When and where were you when you first began painting nature?
I was drawing and painting nature before I could walk. My mom was a writer at the Illinois State Museum, a big natural history institution. She published 20 books, mostly on nature to a national audience, wrote over 300 issues of a magazine she started and also wrote for Audubon and Nature magazines. My dad was education curator at the same place with a Master's in both English and Ecology, a very rare thing in those days. I traveled extensively with Virginia as she researched her writings. We were personal friends with the likes of Rachel Carson and the other big environmentalists of the day and I saw my first whale at Carson's home in Maine. Mom traveled over 5,000 miles on Midwestern river boats and I was with her often. All this is to say I was trained to travel early.
You travel all over painting natural history and landscapes. What were some of your favorite places to paint and why?
I sailed my own boat to Alaska, painted all along the way and mailed those paintings back to my gallery in northern CA, a little town called Ferndale. My staff sold them all before I could return and I never saw any framed - but the trip was a grand experience. We also sailed to Baja and Sea of Cortez and the nature there was like the U.S. must have had a century ago. It was a most memorable trip. As far as my painting experiences, my 124-foot long mural at the Necedah National Wildlife Refuge in Wisconsin remains the biggest for me. This is the place where John Muir grew up, as well as the founder of the Wilderness Society. To have my work there seemed meaningful. Painting murals at Mt Rainier, Yosemite, Mojave, several parks in Alaska and elsewhere has kept me enthused about my work. Even today, I can't wait to get up each day and paint - and travel to places I don't know well. I hope this never ends!

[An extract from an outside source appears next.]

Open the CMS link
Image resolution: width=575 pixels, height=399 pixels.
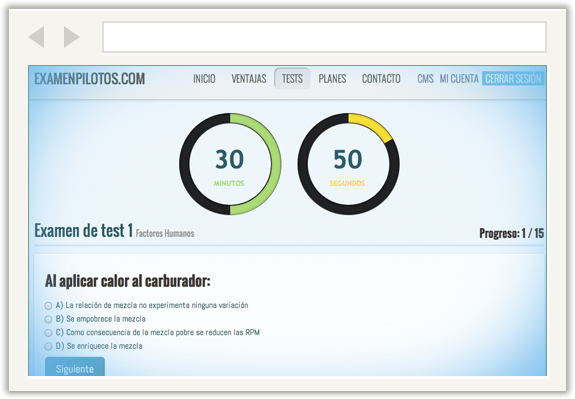pos(425,79)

When and how did your partnership with the Salmon Coalition begin?
I was one of the original Soul Salmon painters back almost 20 years ago. My painted salmon was sponsored by Jefferson County Parks and Rec. While other Port Townsend artists painted fanciful things like glued glass on the fish, I couldn't imagine anything more beautiful than a real spawning fish.

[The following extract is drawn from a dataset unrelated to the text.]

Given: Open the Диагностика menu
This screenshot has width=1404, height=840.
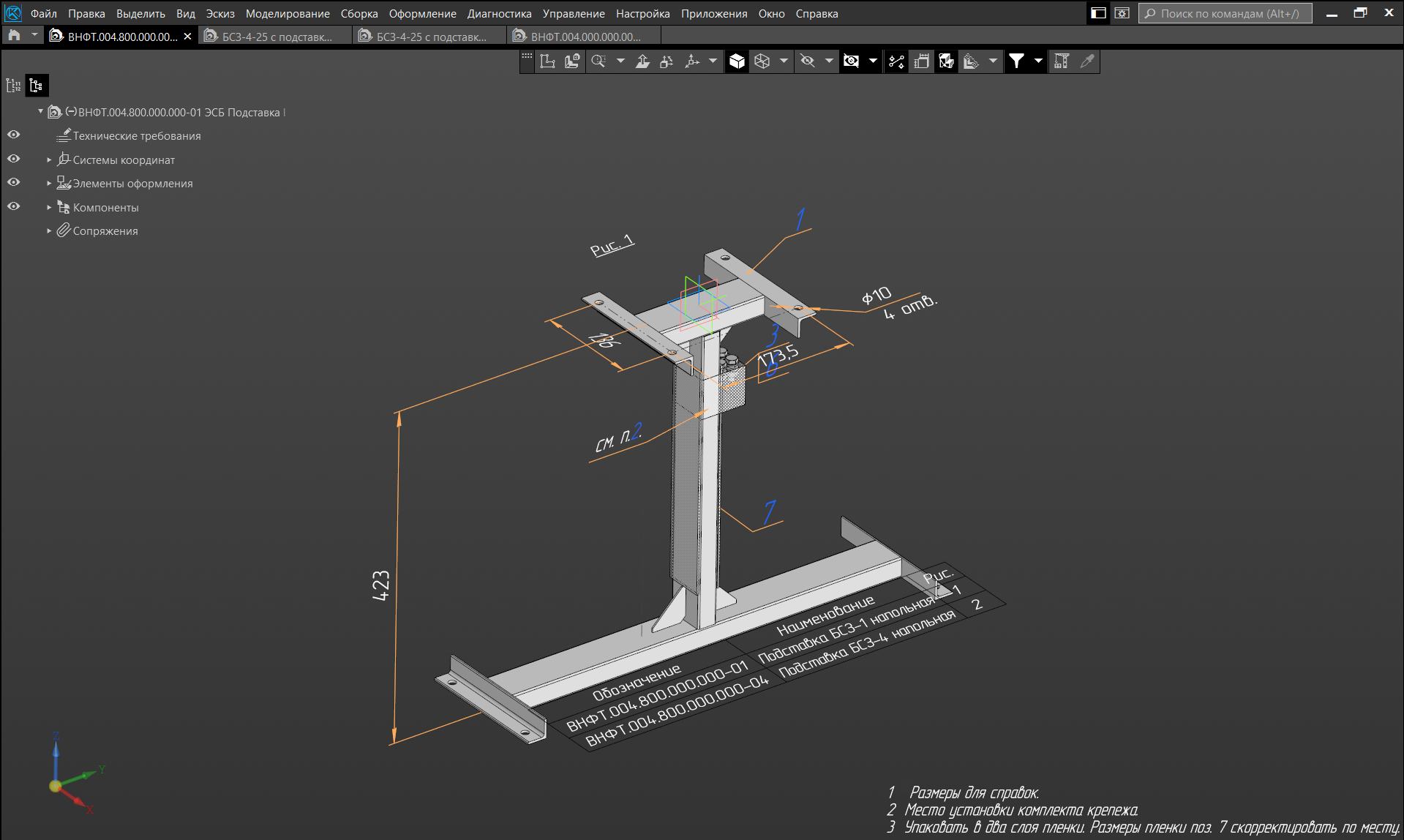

You illustrate both largescale art installations and public informational pieces about native wildlife, nature and habitat restoration. Why do you choose to do the art that you do and what is your favorite form?
I still show in galleries, but here's the thing: a client buys a painting, they take it home, maybe 10 people notice it each year. My painting at Rainier gets 500,000 viewers a year. The one at Yosemite gets over a million. I think using art to show people nature is high on the list of great ways to use art. It educates viewers to see what they either can't see for themselves, or shows what they might not understand. If it saves one duck from a shotgun blast, I've succeeded.
What has been your favorite Salmon Coalition project to illustrate so far and why?
I think the current two paintings for the Discovery Bay restoration are truly fun. Painting for the NPS or Fish and Wildlife often means accuracy and tightly confined realism. These two new paintings are very loose and bend reality far beyond reality. They've been great fun and I think they work pretty well.
Do you plan to continue illustrating Salmon Coalition restoration sites?
I hope so. I love working with local restoration groups because they always have youth, vitality and passion for what they're doing. It's not just a job for them -and neither is my painting. I've never considered it art
work. It's art, and I've never done work!
Anything else you'd like to share with our readers?
I thought you'd enjoy knowing about my other current project. We all remember the militant occupation last winter of the Malheur National Wildlife Refuge in eastern Oregon. The refuge is still closed as they repair damage, but the real damage occurred to the community cohesiveness of the Friends groups, the stopping of their environmental restoration programs and the fragmentation of community friendships made worse when the militia were found not-guilty. It was all inexcusable, I mean, nature is already batting last by all measures.
I was recently awarded the contract by U.S. Fish and Wildlife Service to rebuild the visitor center with all new exhibits, make over 50 new outdoor wayside exhibits, both using as much of my art as possible. Over 150 routing signs and directional signs were shot up, so I'm replacing those too. It gives me great pride to be a part of this, and if there ever was a grand use of environmental art, this is it.
Wow! Truly amazing. Thank you, Larry, and good luck!